Al mismo paso que avanza la naturalización de la muerte, la miseria y la humillación, camina también la demanda de silencio, de aceptación de la injusticia y el abuso como condiciones inevitables de la vida.
En cuanto a los trabajadores que siguen en la formalidad plena, hay al menos dos condiciones: los que trabajan en sus casas y deben hacerse cargo de los costos que antes corrían por cuenta del empleador (la luz, la conexión, el desgaste de los equipos) y del tiempo extra que demanda organizarse para trabajar con otros sin estar, físicamente, con otros, y los que siguen yendo a trabajar todos los días en ómnibus atestados porque alguien, señor, señora, tiene que llenar la góndola del súper, repartir pedidos, vender medicamentos o hacer tratamientos de conducto en una muela infectada. Esos no saben de distanciamiento social excepto en sus ratos de ocio.
Pero las muertes se podrían haber evitado con otras conductas, dicen, que es como decir que los pobres son pobres porque quieren.

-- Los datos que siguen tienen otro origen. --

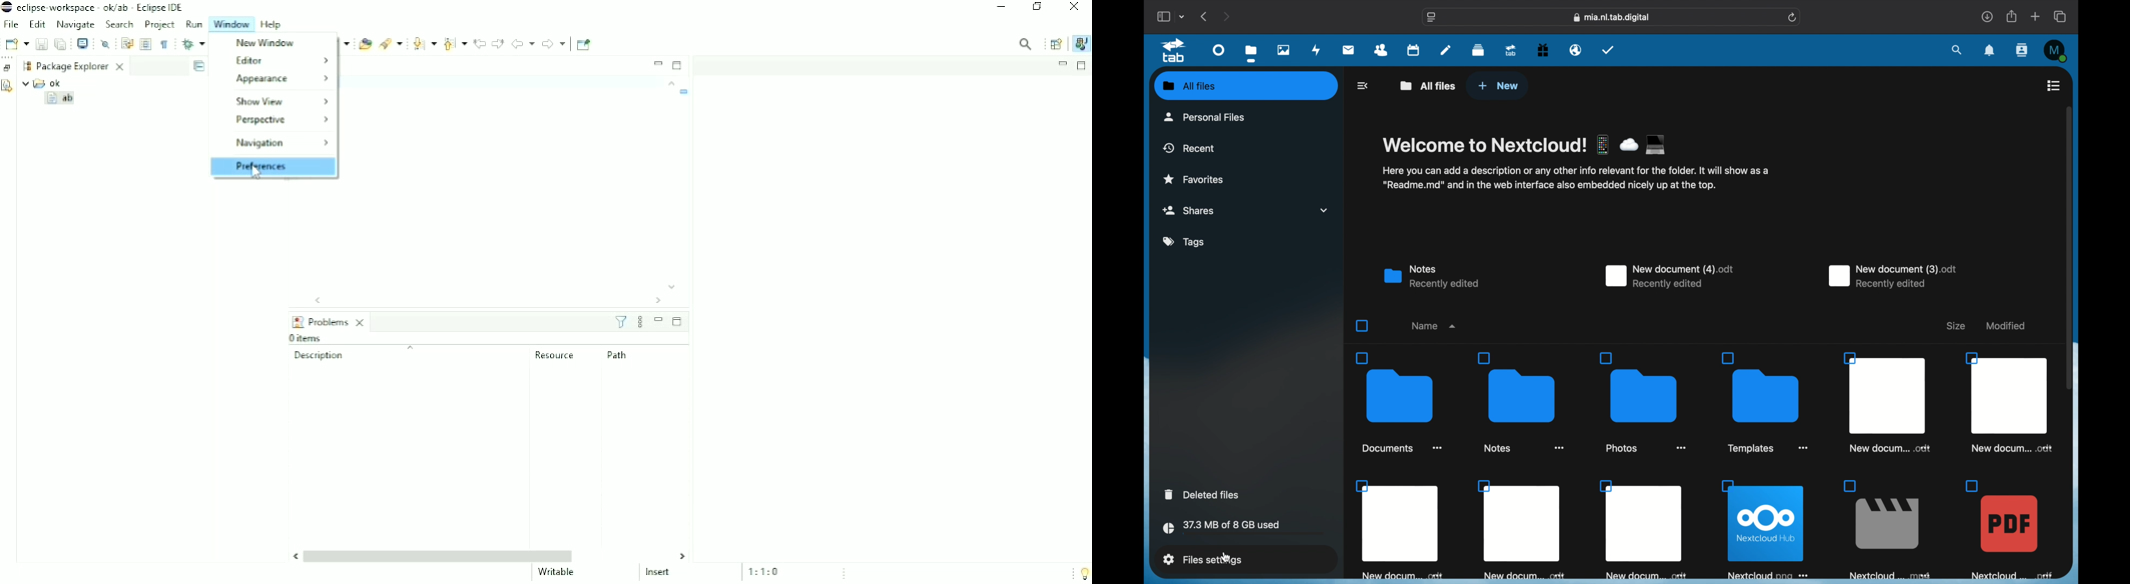 The image size is (2156, 588). Describe the element at coordinates (1511, 51) in the screenshot. I see `tab` at that location.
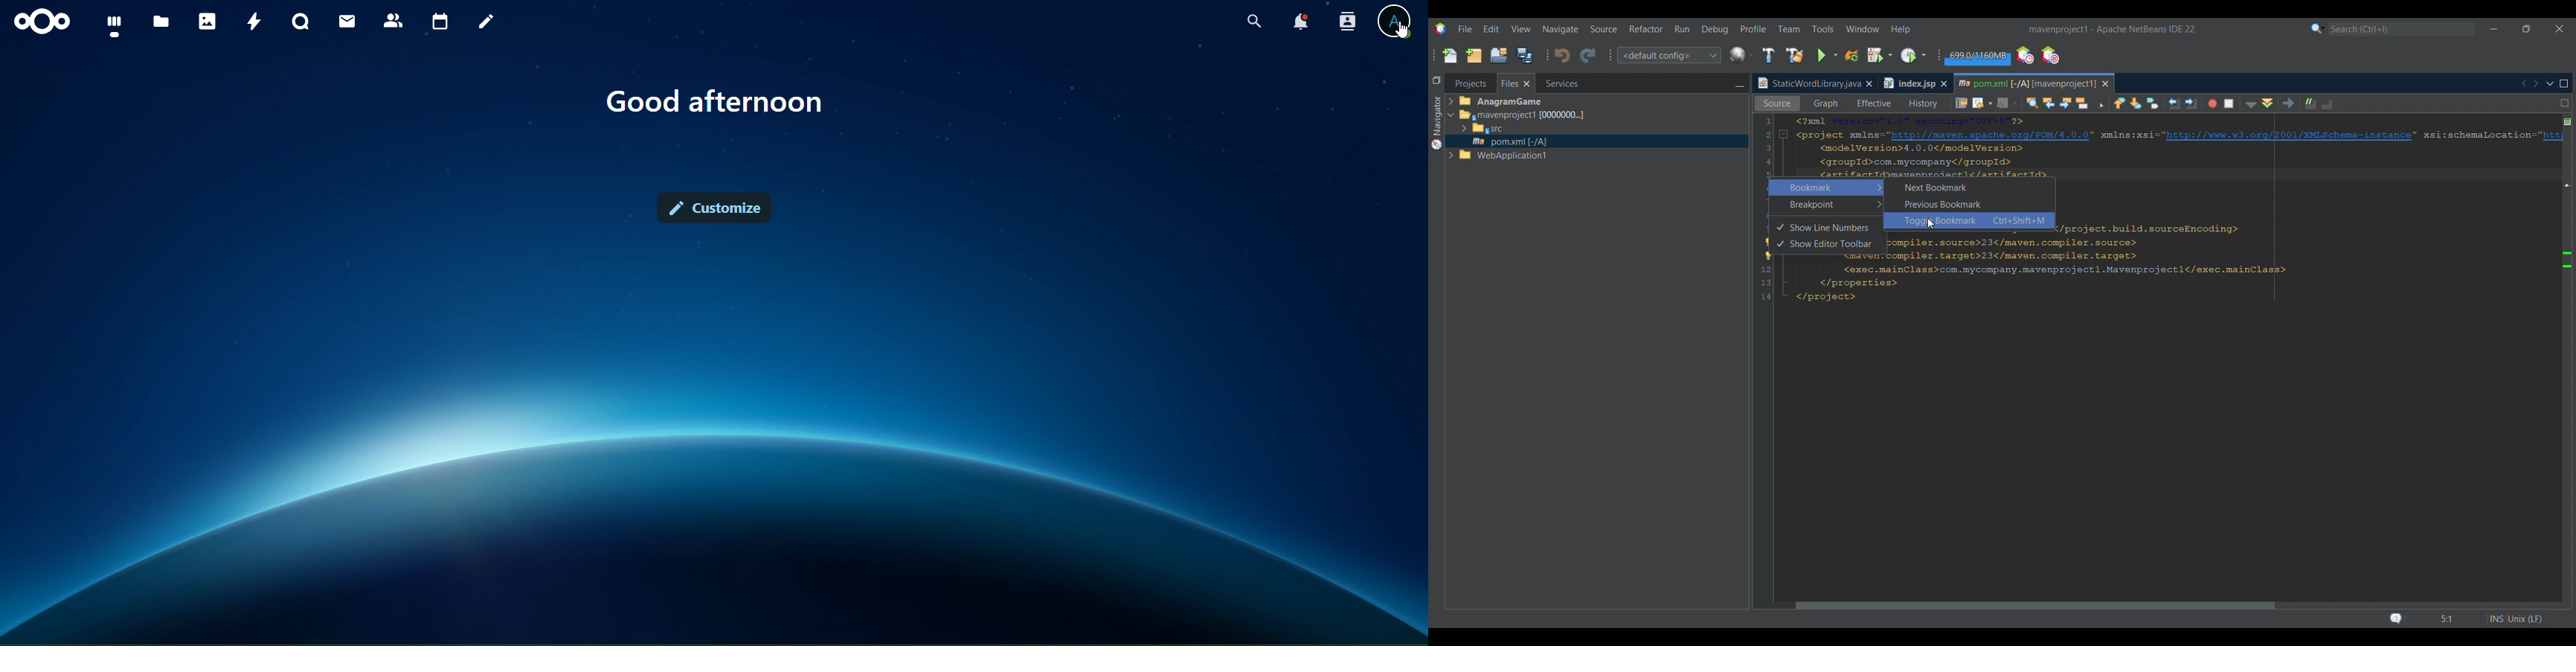  What do you see at coordinates (1768, 55) in the screenshot?
I see `Build main project` at bounding box center [1768, 55].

En medio de este discurso meritocrático de la salud, que carga sobre el contagiado la responsabilidad de no haber sabido mantenerse en su burbuja, se nos quiere invitar a no ser negativos, se insiste en que los sobrevivientes de los Andes se salvaron a fuerza de coraje y resistencia (dejando a los que murieron en el lugar penoso de los inservibles, los débiles, los que no merecen ni la gracia del recuerdo, y eso que fueron las dos terceras partes de los caídos en la montaña), y se dicen cosas como que está muy bien pedirle al que recibe “recursos de toda la ciudadanía” que devuelva el favor con “algún tipo de trabajo, de refacción o de changa”. Me imagino que cuando los sobrevivientes de los Andes fueron finalmente traídos de regreso a suelo patrio se les pidió, también, que devolvieran el esfuerzo de haber ido a buscarlos. ¿Se les pide alguna devolución a los beneficiarios de la reproducción asistida? ¿A los que reciben atención del Fondo Nacional de Recursos? Mejor no doy ideas, porque estamos a milímetros de que se nos diga que la salud, como la vivienda, la educación o las jubilaciones son para quien pueda pagarlas.
Pero este descarnado discurso de sálvese quien pueda tiene un correlato: el que busca teñir de oprobio la batalla política. Al mismo paso que avanza la naturalización de la muerte, la miseria y la humillación, camina también la demanda de silencio, de aceptación de la injusticia y el abuso como condiciones inevitables de la vida. No hay explotación mejor lograda que la que se instala como el orden natural de las cosas.
Nunca fue tan necesaria la política como ahora, justo ahora, cuando nos dicen que no es tiempo de andar hablando de eso.